All you can eat at U2 in Croke Park for €430 – it’s so rock’n’roll
What’s on the menu is as important as the line-up with high-priced hospitality packages
The future of rock’n’roll is peanut butter and jelly buffalo wings. If that doesn’t float your boat, what about blueberry and praline bourbon ice-cream, Lakeshore mustard whipped potato, sweetcorn succotash or Kilkenny apple and fennel slaw?
All of this can be enjoyed to the sounds of U2 at their sold-out show in Croke Park on July 22nd, playing their 30-year-old album The Joshua Tree – which many would argue is better than anything they’ve released in the past 15 years.
That food menu is what’s on offer to punters who are prepared to pay €430 a pop for “exclusive concert package” tickets to see U2 at Croke Park later this summer. You get a ticket to the show, a seat in the Lower Hogan stand, a three-course feed before the show, access to a free bar, and post-concert grub to send you home with a full belly.
Such hospitality packages are the growing norm in the modern entertainment game. When promoters Goldenvoice put on Desert Trip AKA Oldchella in California last year, they made as much play of their list of chefs, sommeliers, cocktail-makers, craft beer experts and mixology masters as the aul’ lads performing onstage. It worked too: an OTR source who was at the festival was as enthusiastic about the grub as the music in his post-event dispatches.

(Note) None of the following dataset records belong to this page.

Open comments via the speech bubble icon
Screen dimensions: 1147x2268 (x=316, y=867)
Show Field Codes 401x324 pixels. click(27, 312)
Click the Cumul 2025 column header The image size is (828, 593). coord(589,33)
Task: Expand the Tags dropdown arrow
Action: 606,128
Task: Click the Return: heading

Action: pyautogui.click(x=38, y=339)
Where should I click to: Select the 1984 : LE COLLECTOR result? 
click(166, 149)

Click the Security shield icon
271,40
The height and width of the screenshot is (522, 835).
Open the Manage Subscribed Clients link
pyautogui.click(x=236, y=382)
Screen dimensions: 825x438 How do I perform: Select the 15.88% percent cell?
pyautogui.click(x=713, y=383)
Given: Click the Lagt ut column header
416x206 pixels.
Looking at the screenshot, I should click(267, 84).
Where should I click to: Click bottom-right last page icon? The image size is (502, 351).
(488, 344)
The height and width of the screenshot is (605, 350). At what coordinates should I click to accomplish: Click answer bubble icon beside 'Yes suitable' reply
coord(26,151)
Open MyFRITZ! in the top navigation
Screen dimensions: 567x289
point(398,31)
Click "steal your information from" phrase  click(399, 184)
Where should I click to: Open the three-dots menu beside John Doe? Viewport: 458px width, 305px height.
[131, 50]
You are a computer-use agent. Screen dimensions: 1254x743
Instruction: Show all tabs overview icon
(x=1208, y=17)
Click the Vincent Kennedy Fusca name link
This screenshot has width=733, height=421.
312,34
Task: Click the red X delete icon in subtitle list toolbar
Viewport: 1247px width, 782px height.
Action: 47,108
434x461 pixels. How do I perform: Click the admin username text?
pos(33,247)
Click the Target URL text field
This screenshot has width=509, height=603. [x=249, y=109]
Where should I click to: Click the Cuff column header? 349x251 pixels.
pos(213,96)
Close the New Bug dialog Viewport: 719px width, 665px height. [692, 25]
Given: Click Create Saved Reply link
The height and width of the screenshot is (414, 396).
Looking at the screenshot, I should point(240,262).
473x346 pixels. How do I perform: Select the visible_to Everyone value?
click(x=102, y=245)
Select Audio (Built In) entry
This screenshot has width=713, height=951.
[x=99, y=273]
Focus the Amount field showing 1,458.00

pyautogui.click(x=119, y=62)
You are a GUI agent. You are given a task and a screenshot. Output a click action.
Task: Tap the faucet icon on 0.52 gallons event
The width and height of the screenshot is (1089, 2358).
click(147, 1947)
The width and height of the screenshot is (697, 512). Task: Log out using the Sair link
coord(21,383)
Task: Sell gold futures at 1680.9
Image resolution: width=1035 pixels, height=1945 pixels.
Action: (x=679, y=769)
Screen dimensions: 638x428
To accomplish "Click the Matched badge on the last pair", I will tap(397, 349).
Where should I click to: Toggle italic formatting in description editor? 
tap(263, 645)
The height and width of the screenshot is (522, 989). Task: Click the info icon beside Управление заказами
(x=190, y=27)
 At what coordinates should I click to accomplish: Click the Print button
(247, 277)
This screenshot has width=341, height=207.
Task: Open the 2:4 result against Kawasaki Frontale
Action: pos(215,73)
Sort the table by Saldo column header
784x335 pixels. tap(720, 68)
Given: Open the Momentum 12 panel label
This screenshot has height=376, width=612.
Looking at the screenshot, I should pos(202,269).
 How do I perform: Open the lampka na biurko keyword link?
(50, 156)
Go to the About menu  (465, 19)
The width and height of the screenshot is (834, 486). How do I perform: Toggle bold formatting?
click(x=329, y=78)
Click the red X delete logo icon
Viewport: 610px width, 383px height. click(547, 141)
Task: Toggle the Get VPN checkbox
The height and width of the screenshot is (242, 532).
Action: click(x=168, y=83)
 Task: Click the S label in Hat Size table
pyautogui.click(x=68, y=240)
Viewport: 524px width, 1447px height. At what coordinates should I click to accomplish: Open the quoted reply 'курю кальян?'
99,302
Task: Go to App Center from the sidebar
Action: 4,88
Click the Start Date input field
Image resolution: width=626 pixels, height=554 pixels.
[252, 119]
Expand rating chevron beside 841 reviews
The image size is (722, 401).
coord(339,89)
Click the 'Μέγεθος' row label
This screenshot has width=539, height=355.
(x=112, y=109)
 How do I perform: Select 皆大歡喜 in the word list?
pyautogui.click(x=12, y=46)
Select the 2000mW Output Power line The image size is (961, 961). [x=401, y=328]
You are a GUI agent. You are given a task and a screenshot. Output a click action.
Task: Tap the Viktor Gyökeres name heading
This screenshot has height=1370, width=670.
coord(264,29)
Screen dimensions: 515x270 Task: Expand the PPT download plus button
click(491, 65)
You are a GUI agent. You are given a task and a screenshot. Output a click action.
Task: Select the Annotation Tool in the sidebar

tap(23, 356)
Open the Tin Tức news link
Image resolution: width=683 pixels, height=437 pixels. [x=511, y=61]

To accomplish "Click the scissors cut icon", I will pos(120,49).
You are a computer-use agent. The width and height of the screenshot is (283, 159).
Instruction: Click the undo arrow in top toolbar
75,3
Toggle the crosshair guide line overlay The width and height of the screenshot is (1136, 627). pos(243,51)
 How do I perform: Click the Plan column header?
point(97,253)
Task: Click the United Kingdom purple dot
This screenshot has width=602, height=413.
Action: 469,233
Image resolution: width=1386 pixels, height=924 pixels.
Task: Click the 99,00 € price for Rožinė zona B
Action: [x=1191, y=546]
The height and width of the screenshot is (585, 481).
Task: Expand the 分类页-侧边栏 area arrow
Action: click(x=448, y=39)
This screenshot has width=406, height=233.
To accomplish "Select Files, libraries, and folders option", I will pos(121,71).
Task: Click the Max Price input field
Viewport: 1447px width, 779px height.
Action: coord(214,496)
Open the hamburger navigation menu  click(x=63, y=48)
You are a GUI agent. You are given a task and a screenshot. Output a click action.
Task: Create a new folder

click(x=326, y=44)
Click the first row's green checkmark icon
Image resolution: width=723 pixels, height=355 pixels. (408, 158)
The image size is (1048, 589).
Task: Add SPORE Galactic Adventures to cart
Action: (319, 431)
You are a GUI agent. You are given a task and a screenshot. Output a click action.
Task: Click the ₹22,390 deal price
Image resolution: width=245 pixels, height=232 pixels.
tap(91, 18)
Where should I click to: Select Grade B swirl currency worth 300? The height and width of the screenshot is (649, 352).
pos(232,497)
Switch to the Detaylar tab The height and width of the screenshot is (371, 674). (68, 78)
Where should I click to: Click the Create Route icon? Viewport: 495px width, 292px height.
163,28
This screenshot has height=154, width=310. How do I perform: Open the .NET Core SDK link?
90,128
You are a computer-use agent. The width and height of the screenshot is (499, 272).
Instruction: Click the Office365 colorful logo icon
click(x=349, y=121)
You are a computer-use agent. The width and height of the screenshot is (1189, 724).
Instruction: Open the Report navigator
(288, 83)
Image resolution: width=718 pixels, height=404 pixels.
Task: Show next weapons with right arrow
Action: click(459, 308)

Promoters are happy to add sommeliers and gluten-free menus to the bill of fare if that’s what it takes to get punters to pay big money for luxury tickets. In the case of the Desert Trip, the pay-off was a record-breaking gross of $160 million (€147 million). That’s a lot of peanut butter and jelly buffalo wings.
Of course, it pays to know your audience. A huge number of those going to Desert Trip and U2 are punters who’ve been around the block a few times and have the money to pay for such expensive extras. Paying €430 to see U2 in Croker with the dinner thrown in is a price many in this constituency are willing to pay.
This demand also raises some interesting questions about ticket pricing in general. Ticketmaster and Live Nation big cheese Michael Rapino has maintained for years that artists should “price the product at what the market is able to pay”. The fact that the people behind Croke Park hospitality can sell tickets at €430 each shows that there is a part of the U2 gig market that is willing to go that high. The offer was not available to the public but marketed directly at Croke Park’s “client base”. It’s not only house prices in Dublin 3 that are soaring.
It would be good to know if this bundling of tickets and flatiron medallions of Kylebeg beef has produced any extra juice (sorry, jus) for U2 and promoters Live Nation. The hospitality side of live music concerts, especially during the summer outdoor season, is one with plenty of fat and it would be surprising if the band and promoters are not taking their share of that.
It also shows how the hospitality and loyalty sectors are increasingly vital for promoters. We’ve previously asked U2’s management what the ticket sales split is between their fan club and the public, but have yet to get an answer. Croke Park did not respond to requests about how many tickets it had sold through this hospitality offer, though those looking to avail of the €430 offer had to apply by April 21st.